## SOURCE DATA
============

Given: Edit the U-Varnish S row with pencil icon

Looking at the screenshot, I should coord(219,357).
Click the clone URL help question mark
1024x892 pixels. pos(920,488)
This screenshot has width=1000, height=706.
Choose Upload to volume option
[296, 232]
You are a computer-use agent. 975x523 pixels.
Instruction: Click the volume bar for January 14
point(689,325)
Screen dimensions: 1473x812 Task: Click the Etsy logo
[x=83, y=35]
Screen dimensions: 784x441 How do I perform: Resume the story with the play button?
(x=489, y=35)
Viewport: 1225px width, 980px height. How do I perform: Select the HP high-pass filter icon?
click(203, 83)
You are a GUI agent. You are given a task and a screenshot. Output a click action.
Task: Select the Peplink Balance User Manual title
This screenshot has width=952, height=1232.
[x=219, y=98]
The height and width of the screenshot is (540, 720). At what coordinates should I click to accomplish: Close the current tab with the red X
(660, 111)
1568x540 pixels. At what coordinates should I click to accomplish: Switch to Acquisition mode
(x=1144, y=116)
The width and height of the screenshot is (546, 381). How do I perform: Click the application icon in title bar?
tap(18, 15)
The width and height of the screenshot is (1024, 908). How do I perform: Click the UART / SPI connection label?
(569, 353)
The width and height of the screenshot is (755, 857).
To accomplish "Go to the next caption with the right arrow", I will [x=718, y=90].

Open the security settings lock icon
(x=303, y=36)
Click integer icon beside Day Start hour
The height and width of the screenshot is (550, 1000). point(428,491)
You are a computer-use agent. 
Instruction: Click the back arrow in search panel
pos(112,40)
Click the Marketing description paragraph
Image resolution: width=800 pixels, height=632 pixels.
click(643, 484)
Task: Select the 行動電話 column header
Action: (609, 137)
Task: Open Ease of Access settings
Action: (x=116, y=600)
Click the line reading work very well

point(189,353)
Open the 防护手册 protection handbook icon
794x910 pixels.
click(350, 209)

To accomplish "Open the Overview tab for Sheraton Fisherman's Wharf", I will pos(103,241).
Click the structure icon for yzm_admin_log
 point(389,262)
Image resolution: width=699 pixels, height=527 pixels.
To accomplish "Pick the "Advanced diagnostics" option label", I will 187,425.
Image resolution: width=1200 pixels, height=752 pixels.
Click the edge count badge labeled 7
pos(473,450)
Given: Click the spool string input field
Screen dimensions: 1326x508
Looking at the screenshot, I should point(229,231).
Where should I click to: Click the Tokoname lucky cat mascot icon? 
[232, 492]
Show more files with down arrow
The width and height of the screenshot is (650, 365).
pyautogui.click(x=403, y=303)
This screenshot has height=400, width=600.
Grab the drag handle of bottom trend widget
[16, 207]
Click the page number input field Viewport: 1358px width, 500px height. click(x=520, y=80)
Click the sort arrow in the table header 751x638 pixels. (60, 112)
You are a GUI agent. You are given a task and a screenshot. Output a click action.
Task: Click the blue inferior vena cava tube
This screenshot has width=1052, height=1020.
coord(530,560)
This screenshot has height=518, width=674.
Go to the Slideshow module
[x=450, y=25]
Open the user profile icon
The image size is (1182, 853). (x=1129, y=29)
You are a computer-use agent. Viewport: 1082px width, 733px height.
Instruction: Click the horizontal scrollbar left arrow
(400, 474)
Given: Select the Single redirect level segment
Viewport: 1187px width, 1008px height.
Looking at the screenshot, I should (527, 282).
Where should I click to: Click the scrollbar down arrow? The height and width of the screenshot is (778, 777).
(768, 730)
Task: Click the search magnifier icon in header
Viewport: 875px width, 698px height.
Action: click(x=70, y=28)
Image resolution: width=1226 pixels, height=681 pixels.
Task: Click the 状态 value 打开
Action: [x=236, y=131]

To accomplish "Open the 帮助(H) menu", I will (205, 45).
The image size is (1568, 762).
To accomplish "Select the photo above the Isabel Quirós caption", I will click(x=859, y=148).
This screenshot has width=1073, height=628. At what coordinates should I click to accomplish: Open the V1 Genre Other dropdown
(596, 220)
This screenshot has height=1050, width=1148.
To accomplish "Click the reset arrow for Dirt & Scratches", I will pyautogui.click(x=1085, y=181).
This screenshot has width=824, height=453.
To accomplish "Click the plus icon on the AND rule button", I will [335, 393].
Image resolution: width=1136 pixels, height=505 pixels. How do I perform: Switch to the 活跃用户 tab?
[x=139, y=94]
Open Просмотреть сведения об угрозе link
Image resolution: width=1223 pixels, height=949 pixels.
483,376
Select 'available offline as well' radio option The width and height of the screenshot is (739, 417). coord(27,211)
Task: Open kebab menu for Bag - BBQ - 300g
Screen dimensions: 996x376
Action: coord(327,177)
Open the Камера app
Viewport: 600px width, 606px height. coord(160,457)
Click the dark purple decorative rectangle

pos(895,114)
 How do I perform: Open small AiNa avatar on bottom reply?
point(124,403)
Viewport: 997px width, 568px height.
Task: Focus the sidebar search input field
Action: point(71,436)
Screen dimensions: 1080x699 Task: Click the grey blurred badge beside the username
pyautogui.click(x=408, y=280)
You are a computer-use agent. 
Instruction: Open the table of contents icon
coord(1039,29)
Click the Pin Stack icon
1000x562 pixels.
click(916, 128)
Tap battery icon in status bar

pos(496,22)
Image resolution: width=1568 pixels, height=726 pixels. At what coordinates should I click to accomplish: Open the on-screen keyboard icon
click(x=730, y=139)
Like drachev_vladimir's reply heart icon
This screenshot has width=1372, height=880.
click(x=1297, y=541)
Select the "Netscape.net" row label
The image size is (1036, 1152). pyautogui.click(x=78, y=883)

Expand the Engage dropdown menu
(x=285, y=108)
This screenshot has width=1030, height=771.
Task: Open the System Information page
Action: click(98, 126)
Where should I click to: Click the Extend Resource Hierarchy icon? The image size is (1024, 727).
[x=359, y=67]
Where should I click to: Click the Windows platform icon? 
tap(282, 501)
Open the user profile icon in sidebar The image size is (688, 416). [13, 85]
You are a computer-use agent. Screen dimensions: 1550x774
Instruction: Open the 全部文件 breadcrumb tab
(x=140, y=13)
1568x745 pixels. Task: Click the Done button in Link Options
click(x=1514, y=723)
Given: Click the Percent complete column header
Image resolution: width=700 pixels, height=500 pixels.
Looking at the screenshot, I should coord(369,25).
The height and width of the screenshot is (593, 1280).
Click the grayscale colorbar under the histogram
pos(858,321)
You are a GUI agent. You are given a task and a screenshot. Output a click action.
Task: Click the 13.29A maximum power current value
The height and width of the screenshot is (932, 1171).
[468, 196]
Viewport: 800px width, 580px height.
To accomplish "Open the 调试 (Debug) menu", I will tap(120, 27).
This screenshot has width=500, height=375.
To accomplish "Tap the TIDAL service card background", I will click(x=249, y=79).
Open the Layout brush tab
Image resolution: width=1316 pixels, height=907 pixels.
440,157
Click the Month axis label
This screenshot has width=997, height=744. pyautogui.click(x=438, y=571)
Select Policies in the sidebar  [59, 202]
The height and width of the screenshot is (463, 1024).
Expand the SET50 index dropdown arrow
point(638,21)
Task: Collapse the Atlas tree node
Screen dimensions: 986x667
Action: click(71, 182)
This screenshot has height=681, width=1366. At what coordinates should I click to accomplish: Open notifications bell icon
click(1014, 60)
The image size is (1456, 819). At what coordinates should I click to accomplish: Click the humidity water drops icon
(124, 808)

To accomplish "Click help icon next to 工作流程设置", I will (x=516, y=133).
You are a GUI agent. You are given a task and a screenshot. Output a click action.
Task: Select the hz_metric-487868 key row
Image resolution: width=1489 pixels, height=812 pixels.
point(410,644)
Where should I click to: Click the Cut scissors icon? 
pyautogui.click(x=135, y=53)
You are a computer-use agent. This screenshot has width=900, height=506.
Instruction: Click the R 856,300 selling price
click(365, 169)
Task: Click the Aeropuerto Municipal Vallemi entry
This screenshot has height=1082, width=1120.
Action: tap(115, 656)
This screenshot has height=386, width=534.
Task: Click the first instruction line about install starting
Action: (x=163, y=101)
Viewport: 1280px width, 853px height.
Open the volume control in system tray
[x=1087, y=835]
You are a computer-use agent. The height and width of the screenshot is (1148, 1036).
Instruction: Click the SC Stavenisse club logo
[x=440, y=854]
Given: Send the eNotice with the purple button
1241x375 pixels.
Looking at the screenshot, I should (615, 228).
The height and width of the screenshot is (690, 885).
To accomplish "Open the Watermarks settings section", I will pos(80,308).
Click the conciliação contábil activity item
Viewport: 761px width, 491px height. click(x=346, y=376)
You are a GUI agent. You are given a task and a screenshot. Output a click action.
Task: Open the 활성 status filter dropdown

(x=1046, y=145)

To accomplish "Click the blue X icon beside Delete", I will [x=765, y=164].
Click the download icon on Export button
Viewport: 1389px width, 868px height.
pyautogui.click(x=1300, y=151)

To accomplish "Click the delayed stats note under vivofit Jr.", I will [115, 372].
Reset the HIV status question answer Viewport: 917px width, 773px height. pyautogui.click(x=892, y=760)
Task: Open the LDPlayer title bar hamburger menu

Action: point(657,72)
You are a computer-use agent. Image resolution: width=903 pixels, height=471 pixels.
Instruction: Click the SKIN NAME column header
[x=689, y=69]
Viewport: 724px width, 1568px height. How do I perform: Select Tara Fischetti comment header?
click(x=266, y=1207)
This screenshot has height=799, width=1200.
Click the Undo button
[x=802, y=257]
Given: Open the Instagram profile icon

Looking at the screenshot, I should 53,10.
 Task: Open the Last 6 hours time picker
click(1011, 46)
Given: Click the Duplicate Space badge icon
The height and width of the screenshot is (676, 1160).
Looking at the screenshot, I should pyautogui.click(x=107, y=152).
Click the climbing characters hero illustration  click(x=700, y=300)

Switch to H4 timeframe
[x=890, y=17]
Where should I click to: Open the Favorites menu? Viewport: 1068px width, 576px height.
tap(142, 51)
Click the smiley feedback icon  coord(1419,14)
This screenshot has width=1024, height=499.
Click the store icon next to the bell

============

## EXERCISE OBJECTIVE
Reply with every line of the listing that has the string "next".

## EXERCISE RESULT
To accomplish "Go to the next caption with the right arrow", I will [x=718, y=90].
To accomplish "Click help icon next to 工作流程设置", I will (x=516, y=133).
Click the store icon next to the bell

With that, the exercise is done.